Le parlement iranien fait progresser une législation visant à imposer des péages aux navires transitant par le détroit d'Ormuz, le point de passage pétrolier le plus vital au monde. Cette initiative a déjà incité certains pétroliers à dévier de leur route pour payer un passage sécurisé à proximité de l'île de Larak.
Bien qu'aucun porte-parole officiel du gouvernement n'ait commenté ce déroutement des navires, le projet de loi adopté par le Comité de sécurité nationale de l'Iran le 31 mars vise explicitement à « maintenir la domination de l'Iran et de ses forces armées sur le détroit d'Ormuz », selon des rapports de médias affiliés à l'État.
La législation propose un système de frais libellés en rials iraniens et interdirait le passage à tous les navires en provenance des États-Unis et d'Israël, ainsi qu'à toute nation participant aux sanctions contre l'Iran. Cette mesure ajoute une charge immédiate en termes de coûts et de conformité sur une voie navigable qui gère environ un cinquième de la consommation mondiale quotidienne de pétrole, menaçant de faire grimper encore plus les prix du Brent, qui ont déjà augmenté d'environ 15 % cette année.

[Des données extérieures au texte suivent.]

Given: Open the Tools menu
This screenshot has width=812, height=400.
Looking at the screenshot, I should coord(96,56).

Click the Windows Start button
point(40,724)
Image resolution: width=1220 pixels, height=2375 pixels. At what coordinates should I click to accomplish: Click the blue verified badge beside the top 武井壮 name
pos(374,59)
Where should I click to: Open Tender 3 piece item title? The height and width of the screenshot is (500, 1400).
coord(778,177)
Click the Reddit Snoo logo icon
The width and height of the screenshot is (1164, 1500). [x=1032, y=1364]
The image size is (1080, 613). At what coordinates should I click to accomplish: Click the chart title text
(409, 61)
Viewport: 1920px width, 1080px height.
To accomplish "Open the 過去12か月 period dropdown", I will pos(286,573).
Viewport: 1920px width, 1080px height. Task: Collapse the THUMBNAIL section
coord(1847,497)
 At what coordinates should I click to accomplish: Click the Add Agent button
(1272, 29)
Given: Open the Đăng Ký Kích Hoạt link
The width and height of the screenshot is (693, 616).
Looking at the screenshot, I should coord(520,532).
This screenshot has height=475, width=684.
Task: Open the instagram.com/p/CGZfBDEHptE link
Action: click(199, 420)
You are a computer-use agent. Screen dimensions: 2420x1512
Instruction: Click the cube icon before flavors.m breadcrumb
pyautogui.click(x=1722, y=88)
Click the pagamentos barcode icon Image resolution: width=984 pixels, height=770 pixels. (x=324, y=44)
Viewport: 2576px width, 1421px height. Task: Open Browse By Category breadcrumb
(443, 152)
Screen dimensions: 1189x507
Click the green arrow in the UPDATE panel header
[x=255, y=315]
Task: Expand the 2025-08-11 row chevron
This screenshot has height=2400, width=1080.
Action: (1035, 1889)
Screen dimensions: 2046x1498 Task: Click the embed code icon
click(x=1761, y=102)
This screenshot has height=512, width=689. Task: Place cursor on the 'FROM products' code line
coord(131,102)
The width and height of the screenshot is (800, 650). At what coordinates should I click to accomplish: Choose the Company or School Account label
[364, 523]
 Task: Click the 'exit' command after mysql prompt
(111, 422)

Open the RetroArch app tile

L'institutionnalisation de ces frais constitue un défi direct aux normes maritimes mondiales et pourrait forcer une réévaluation significative des risques pour les chaînes d'approvisionnement énergétique. Forcer les transporteurs à choisir entre payer l'Iran, défier les sanctions ou emprunter des routes plus longues et plus coûteuses contournant l'Afrique injecte une nouvelle couche d'incertitude dans une économie mondiale déjà aux prises avec l'inflation.
Le projet de loi, qui nécessite encore d'autres approbations, est élaboré en coopération avec Oman afin de créer un cadre juridique conjoint, prêtant un certain soutien régional à ce plan controversé. Cependant, le cœur de la législation établit une confrontation directe avec une partie importante du trafic maritime mondial. L'interdiction des navires en provenance des nations sanctionnant l'Iran place les grandes compagnies maritimes européennes et asiatiques dans une position difficile, les forçant à choisir entre le respect des sanctions occidentales et l'accès à la route la plus efficace depuis le golfe Persique.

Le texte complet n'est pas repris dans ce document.